И надо быть совершенной свиньей, такой, как наш начальник товарищ Тумаркин, чтобы погнать нас на мороз, да и не за теплым предметом каким, ну вроде свиных вареных сарделек либо поллитры. Нет! За жидким кислородом он нас послал в сорокаградусный мороз, он, человек, задница которого уже сейчас насквозь прогрела мягкое и удобное кресло кожаное, с подлокотниками.
Грустно мне делается, когда высветится на экранчике мозга моего этот бидон проклятый, то есть баллон кислородный, синей краской крашенный (нарочно синей, чтоб холоднее было). Это и наука доказывает.
Ах, что бы теплое было! Хоть котенок, хоть каши горшок, а то ведь в этом жидком кислороде температуры отрицательной раз в десять, наверное, больше, чем на улице сейчас.

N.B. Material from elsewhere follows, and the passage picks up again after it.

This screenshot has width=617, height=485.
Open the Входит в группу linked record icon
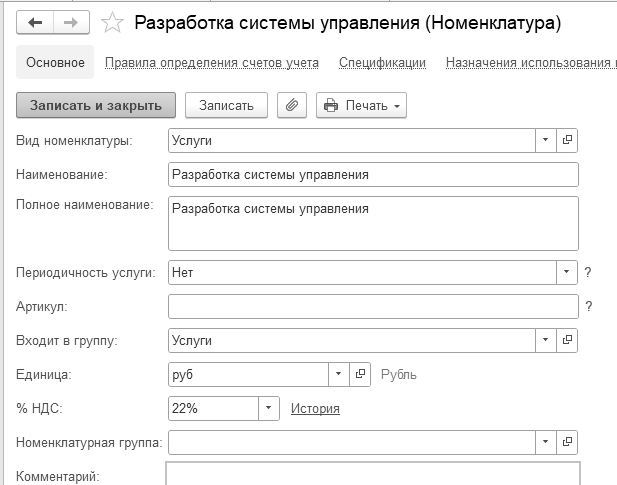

Я-то отлично помню, как принесли в класс такой кислород на урок химии, и полила им учительница тетя Котя живую веточку березовую, и стала она (веточка) такая уж хрупкая, ломкая, а нам так грустно сделалось, что и посейчас в нас эта грусть, как остаточная деформация.
Конечно, он может, Тумаркин-то, собака, что кресло свое уже проплавил сейчас насквозь, напрочь, может гонять за четыре квартала в мороз сорокаградусный. «Чш-чш, — говорит, — вы члены нашего маленького коллектива», а сам, поди, думает: лаборанты вы есть и сучары без высшего образования.
Наш НИИ хитрый такой. Другие есть — проволокой опутанные колючей в три ряда, собаки кругом по кольцу, как троллейбусы, бегают, тихо бегают: не лают, не играют, цепью не бренчат — ученые; только свист легкий и выдает их — трение, значит, кольца о проволоку.
У нас такого и в заводе нету. Прямой наш-то, без заплотов колючепроволочных, без собак. Так себе, стоит флигелек, а кругом студенты бегают — философы, историки да прочая шваль, а во флигелечке этом институтик наш научно-исследовательский, простой совсем, открытый, так сказать, всем ветрам. Только зайти туда постороннему человеку никак не возможно, а почему — это уж, извините, секрет, гостайна, а я подписку давал о неразглашении.
А так-таки дрянной наш институтик, заваль завалящая. Был бы порядочный, так дали нам с Сашей машину или мотороллер, на худой конец, чтоб мы четко и слаженно — одна нога здесь, другая там — доставили кислород в жидком агрегатном состоянии для использования в мирных целях.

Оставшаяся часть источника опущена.